• _抜粋文_

§ §

上記したポリイソシアネートは、反応性希釈剤の製造に特に適している。
【0089】
本発明に従って反応性希釈剤として存在する化合物は、好ましくは少なくとも1つのアルコキシシラン基、好ましくはジアルコキシおよびトリアルコキシシラン基を含む。
【0090】
ある種の条件下においては、反応性希釈剤の官能基が、水分または使用される特定の硬化剤に対するその反応性において、比較的高い分子量を有する第1のポリウレタンの官能基とは異なっているのが有利であることもある。例えば、希釈効果をできるだけ長く維持するために、反応性希釈剤は、第1のポリウレタンよりも遅く反応するのが望ましいこともある。第1のポリウレタンが1もしくはそれ以上の末端アルコキシシラン基を含んでいるときには、反応性希釈剤の末端基の反応性を、例えば、第1ポリウレタンの末端基のもの以外の他のアルコキシ基を使用することによって制御することができる。例えば、メトキシ基が第1ポリウレタンの末端基に存在するときには、それに対する反応性希釈剤の反応性を、反応性基として2もしくはそれ以上の炭素原子を有するアルコキシ基を含むアルコキシシラン基を使用することによって低下させることができる。また、反応性希釈剤の反応性を、それが第1のポリマーよりも迅速に架橋または硬化し、従って、例えば保存寿命の改善に大きく寄与する程度にまで、制御することもできる。さらに、Si原子における置換基の性質を変えることによって、反応性および保存寿命に影響を与えることができる。例えば、2つもしくは1つのアルコキシ基または1つもしくは2つのアルキル基を含むシリル末端化合物を、本発明に従って使用することができる。この場合、反応性はアルキル基の数に応じて低下する。

§ §

• _やること_
抜粋文の「上記したポリイソシアネートは、反応性希釈剤の製造に特に適している。」から「キル基の数に応じて低下する。」までの部分を、「反応性希釈剤」を「反応性希釈成分」に差し替えて書き直してください。

• _資料_
§ §

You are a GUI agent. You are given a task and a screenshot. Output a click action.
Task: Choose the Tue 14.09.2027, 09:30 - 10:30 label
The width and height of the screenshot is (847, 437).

§ §

• _解答結果_
上記したポリイソシアネートは、反応性希釈成分の製造に特に適している。
【0089】
本発明に従って反応性希釈成分として存在する化合物は、好ましくは少なくとも1つのアルコキシシラン基、好ましくはジアルコキシおよびトリアルコキシシラン基を含む。
【0090】
ある種の条件下においては、反応性希釈成分の官能基が、水分または使用される特定の硬化剤に対するその反応性において、比較的高い分子量を有する第1のポリウレタンの官能基とは異なっているのが有利であることもある。例えば、希釈効果をできるだけ長く維持するために、反応性希釈成分は、第1のポリウレタンよりも遅く反応するのが望ましいこともある。第1のポリウレタンが1もしくはそれ以上の末端アルコキシシラン基を含んでいるときには、反応性希釈成分の末端基の反応性を、例えば、第1ポリウレタンの末端基のもの以外の他のアルコキシ基を使用することによって制御することができる。例えば、メトキシ基が第1ポリウレタンの末端基に存在するときには、それに対する反応性希釈成分の反応性を、反応性基として2もしくはそれ以上の炭素原子を有するアルコキシ基を含むアルコキシシラン基を使用することによって低下させることができる。また、反応性希釈成分の反応性を、それが第1のポリマーよりも迅速に架橋または硬化し、従って、例えば保存寿命の改善に大きく寄与する程度にまで、制御することもできる。さらに、Si原子における置換基の性質を変えることによって、反応性および保存寿命に影響を与えることができる。例えば、2つもしくは1つのアルコキシ基または1つもしくは2つのアルキル基を含むシリル末端化合物を、本発明に従って使用することができる。この場合、反応性はアルキル基の数に応じて低下する。